Traditional Indian architecture is typically associated with ornamental detailing, and more specifically in Rajasthan, the architecture connotes the forts and palaces through techniques that are resonant of the wealth and culture of the region.
Second Award |  RTFA 2014 Awards
Category: Mixed Use Built
Participant  Name: Akshat Bhatt
Country: India 

Sited in the vivid, enchanted Udaipur valley in the Ranakpur province, the hotel as a public space with a service-intensive program is conceived to celebrate order and dissonance, continuity, stability, the experience of slow-moving time and the vernacular as an imbibed ethos. Amidst the hills, with a clean, shallow river in the front, a km away from the famed Jain temple and adjoining a reconstructed old haveli, the client brief called for a boutique hotel that offers a unique, iconic experience for travelers in all seasons.
Introducing the design intent to the visitor by creating a reading of the building as it is unraveled, allows for moments and spatial intervention. Layering is adopted to restore the notion of the collective memory, and repetition is used as a technique to establish the contrast and difference. The site is planned in a manner that upturns the land, as it opens up to the river on one side, while establishing contrast with the old haveli and the temple.

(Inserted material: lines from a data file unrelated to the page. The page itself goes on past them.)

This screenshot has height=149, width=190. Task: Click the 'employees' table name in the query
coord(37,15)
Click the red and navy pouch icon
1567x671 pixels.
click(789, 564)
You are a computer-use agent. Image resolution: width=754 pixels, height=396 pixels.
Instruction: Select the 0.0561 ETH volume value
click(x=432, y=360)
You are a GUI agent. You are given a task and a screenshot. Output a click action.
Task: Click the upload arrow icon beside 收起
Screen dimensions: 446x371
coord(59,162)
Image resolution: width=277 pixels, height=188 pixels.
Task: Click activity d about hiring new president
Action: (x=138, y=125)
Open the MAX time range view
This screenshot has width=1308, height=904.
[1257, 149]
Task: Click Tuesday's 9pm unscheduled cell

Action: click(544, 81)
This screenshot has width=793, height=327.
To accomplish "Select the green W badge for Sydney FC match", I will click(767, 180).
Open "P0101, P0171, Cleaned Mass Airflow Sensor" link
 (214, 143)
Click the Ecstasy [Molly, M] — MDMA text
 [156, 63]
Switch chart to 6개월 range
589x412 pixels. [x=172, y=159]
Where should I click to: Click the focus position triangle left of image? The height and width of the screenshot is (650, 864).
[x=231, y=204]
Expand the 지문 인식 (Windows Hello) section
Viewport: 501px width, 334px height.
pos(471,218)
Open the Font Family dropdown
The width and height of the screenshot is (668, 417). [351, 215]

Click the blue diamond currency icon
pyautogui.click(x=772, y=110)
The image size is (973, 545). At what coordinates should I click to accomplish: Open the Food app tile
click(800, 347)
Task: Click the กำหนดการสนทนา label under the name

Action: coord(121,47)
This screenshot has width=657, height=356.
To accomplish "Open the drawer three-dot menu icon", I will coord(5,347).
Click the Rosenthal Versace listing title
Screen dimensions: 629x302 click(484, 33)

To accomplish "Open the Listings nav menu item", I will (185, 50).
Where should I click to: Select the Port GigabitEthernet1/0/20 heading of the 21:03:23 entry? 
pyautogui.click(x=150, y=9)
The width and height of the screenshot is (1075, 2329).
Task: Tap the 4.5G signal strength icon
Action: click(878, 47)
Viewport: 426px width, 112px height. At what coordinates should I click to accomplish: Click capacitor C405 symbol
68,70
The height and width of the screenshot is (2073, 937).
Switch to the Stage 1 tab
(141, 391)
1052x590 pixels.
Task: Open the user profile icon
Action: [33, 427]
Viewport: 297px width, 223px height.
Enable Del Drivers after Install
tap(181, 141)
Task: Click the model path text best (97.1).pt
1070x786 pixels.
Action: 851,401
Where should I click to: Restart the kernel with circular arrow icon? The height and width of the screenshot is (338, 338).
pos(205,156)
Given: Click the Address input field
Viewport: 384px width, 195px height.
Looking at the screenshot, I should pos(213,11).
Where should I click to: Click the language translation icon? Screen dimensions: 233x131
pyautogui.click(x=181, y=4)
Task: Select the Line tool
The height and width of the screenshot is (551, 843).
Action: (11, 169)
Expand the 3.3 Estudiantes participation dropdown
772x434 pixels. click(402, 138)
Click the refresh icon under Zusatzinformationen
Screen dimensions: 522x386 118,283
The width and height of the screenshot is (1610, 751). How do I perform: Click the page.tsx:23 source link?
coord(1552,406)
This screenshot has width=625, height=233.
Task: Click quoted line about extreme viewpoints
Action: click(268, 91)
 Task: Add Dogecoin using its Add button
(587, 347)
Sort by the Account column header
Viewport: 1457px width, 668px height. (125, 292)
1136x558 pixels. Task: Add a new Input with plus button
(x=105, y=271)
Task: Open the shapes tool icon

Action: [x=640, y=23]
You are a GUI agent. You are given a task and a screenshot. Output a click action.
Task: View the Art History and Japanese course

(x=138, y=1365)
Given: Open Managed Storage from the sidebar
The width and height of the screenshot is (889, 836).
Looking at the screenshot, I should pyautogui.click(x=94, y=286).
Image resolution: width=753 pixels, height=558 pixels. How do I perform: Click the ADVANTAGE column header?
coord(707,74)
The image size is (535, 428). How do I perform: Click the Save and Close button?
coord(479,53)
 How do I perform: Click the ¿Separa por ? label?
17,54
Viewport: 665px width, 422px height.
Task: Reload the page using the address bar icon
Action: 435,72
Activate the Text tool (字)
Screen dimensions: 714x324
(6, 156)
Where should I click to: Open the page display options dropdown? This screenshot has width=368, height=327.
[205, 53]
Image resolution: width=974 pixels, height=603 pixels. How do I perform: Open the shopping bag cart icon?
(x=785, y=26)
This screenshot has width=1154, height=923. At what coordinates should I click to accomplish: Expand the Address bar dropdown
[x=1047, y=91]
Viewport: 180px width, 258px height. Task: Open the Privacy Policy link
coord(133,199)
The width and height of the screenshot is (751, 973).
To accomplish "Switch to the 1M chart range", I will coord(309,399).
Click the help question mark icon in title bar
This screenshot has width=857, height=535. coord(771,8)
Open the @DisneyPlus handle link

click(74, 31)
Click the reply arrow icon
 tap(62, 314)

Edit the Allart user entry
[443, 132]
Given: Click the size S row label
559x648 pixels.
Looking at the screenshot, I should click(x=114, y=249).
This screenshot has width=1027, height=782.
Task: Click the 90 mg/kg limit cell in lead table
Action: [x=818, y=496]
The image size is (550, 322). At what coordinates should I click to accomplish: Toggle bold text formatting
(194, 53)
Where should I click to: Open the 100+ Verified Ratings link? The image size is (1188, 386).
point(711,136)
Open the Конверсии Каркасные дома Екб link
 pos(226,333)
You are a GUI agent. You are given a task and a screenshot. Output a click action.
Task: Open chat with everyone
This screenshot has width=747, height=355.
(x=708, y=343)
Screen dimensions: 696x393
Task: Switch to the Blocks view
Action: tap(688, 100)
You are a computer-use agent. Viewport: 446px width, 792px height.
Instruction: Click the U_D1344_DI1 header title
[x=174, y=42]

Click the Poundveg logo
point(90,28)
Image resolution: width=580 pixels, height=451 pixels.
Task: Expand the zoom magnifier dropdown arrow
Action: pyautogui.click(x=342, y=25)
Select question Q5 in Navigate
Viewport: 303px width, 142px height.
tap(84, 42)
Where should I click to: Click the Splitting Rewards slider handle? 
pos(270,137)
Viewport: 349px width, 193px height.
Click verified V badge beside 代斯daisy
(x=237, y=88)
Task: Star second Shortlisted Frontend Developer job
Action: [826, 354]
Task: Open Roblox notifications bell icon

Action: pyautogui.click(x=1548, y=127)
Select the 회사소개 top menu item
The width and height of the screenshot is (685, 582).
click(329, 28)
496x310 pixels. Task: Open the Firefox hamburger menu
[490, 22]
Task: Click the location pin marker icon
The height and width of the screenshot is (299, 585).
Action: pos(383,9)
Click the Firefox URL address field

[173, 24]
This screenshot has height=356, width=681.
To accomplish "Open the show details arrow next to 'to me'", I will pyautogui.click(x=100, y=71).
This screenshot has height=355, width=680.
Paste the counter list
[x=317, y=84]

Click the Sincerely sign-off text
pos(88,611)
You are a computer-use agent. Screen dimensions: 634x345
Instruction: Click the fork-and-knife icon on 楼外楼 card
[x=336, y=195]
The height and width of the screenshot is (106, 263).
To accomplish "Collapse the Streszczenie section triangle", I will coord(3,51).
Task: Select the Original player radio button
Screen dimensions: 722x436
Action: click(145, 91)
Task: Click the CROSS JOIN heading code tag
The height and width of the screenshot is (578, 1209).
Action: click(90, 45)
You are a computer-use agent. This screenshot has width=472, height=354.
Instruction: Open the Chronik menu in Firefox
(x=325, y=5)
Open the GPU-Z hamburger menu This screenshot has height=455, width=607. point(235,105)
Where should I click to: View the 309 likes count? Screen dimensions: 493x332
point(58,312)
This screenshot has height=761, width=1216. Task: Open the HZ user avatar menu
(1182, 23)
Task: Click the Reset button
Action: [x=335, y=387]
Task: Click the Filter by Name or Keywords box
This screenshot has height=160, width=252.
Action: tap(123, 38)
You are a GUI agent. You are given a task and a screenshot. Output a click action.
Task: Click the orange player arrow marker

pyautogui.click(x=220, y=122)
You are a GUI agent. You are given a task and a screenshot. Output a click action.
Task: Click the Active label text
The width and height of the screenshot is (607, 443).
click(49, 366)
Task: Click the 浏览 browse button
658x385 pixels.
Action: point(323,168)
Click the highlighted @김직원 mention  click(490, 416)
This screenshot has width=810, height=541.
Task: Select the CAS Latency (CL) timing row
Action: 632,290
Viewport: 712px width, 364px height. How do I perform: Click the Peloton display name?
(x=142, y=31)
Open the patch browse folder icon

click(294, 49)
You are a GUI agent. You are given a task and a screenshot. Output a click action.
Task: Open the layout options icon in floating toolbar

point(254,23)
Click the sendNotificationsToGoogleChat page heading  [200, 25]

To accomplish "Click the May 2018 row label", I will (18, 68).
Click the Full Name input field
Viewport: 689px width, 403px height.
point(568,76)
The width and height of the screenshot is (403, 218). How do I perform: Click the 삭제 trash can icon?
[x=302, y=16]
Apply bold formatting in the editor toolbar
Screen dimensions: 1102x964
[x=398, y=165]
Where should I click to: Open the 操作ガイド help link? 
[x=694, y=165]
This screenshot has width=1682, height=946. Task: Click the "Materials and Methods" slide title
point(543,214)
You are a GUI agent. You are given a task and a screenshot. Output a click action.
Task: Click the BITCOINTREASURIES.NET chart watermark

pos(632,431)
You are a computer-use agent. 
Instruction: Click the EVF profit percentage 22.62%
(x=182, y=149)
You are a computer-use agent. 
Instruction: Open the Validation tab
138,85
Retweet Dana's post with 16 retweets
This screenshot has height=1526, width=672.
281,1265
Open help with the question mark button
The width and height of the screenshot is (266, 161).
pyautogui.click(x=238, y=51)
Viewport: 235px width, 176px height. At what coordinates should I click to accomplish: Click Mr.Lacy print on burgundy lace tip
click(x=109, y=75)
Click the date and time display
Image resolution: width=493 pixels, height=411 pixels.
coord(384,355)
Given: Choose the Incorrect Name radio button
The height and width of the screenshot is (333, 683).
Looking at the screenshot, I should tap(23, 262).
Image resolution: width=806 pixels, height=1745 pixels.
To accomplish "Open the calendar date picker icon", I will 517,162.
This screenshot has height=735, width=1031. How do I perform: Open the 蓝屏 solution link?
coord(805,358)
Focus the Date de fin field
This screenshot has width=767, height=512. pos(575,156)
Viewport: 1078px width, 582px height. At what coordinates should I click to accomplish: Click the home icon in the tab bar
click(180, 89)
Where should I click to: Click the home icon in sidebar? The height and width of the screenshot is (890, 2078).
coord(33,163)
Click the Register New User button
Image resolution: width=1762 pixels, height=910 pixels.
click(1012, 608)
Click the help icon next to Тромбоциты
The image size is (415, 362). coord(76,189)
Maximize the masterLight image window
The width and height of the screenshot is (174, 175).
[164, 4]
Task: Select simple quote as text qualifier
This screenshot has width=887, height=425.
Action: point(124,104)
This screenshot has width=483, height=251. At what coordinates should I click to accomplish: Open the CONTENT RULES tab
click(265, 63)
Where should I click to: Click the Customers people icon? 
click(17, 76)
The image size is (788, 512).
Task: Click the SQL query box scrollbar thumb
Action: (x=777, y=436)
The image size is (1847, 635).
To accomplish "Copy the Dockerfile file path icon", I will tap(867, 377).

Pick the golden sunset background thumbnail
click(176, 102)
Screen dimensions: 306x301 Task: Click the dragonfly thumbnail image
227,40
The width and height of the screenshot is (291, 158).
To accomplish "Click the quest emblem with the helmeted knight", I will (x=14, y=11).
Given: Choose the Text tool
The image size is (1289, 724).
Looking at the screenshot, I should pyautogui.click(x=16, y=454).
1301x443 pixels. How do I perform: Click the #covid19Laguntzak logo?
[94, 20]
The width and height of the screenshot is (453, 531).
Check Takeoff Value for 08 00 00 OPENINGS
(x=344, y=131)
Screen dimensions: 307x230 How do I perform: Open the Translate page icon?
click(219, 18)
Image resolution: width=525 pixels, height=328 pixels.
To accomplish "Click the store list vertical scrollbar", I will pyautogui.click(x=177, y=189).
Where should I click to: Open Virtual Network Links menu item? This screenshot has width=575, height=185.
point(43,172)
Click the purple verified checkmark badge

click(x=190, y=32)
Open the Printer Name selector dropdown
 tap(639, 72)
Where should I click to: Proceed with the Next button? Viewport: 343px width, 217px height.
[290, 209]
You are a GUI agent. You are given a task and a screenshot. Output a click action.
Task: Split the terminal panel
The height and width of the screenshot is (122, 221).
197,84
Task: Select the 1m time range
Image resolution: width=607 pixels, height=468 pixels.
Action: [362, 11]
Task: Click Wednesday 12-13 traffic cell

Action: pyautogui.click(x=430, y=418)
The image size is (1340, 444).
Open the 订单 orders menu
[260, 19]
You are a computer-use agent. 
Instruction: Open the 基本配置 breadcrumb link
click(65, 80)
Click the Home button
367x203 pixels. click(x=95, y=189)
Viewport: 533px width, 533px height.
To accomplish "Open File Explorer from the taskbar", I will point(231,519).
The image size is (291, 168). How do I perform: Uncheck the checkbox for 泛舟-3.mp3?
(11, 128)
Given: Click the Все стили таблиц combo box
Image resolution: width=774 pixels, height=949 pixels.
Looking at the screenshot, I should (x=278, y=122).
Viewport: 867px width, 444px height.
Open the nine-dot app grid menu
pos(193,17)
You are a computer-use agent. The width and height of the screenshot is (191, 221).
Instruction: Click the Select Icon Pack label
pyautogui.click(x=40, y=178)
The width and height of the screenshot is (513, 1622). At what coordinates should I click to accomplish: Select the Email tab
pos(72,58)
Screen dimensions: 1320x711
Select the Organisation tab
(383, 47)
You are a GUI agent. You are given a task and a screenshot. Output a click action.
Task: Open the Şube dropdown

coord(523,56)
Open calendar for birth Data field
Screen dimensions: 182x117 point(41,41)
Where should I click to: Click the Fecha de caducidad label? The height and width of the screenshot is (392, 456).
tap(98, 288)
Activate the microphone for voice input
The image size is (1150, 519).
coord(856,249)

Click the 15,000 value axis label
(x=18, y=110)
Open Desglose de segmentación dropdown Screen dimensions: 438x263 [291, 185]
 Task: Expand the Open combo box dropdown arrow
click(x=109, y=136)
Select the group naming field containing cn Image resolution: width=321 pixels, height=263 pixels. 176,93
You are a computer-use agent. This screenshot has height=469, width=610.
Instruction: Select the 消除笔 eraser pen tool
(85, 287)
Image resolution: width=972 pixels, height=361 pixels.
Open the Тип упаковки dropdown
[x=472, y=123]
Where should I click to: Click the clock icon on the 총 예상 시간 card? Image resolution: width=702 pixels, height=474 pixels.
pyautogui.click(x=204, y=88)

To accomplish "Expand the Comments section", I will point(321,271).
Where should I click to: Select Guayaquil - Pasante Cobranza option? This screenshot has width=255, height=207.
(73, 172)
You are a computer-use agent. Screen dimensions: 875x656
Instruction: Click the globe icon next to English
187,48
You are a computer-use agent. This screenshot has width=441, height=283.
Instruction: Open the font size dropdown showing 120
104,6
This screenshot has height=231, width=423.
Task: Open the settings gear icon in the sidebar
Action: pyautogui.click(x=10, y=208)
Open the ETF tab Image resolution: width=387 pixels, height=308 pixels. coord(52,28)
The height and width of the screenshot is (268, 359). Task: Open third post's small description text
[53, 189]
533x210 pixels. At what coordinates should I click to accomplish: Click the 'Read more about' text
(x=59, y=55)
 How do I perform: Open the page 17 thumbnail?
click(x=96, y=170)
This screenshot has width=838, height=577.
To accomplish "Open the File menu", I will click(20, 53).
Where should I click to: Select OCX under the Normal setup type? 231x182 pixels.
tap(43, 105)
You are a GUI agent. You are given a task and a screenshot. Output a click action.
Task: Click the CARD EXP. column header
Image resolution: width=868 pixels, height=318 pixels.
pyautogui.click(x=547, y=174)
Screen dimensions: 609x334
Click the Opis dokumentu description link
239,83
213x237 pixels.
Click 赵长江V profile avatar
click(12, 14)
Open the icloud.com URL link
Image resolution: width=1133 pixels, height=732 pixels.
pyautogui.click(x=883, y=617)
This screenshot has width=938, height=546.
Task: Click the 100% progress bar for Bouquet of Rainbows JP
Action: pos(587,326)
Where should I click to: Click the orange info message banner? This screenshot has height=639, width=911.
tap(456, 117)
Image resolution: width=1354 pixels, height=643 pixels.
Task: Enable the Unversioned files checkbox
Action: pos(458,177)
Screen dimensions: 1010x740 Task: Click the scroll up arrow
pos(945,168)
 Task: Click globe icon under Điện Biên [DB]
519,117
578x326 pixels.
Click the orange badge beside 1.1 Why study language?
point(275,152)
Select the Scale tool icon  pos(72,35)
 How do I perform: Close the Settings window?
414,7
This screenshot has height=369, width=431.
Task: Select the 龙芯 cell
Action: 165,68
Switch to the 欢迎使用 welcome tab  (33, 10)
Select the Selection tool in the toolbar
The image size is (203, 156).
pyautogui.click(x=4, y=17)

The narrow, linear sliver of space is exaggerated through height while creating a dialogue with time, always allowing the visitor to walk along a masonry wall, hence facilitating orientation. A Linear staircase is wrapped and brought out on the façade to encourage the visitor to walk through, further enhancing the vista. Water bodies are interspersed through this loop that create the water loop from the building to the ground and temper the climatic controls whilst creating points of interchange..

Being in seismic zone 2, a lean, vernacular method of creating structural stability is adopted that allows for the creation of large spans that are well-optimised by the nature of the space. The steel joists that hold up the Kashia slabs are visible within the guest rooms. The main load bearing wall of the hotel cuts through the corridor one side, in contrast with the fabric panels on the other side. An acoustic ceiling also reminisces the perforations while cutting doing ambient sound.
A minimal palette of stone, glass, steel and vinyl that is not distracted by too many surfaces is adopted to craft an architecture that is intense and bare-boned all at the same time. Concrete is used to a minimum, hard edges are contrasted with timber warmth, and the structural system/ construction techniques are expressed clearly with as little cladding as possible. As a hat tip to the 70’s India modern, the solid, minimal furniture in rubberwood and rosewood inlay as inserts is designed to reflect the environmental concerns of the hotel.

Like a glasshouse in a jungle, Mana Ranakpur attempts to recreate the site as it was discovered, by unearthing the various layers that have been embedded in time.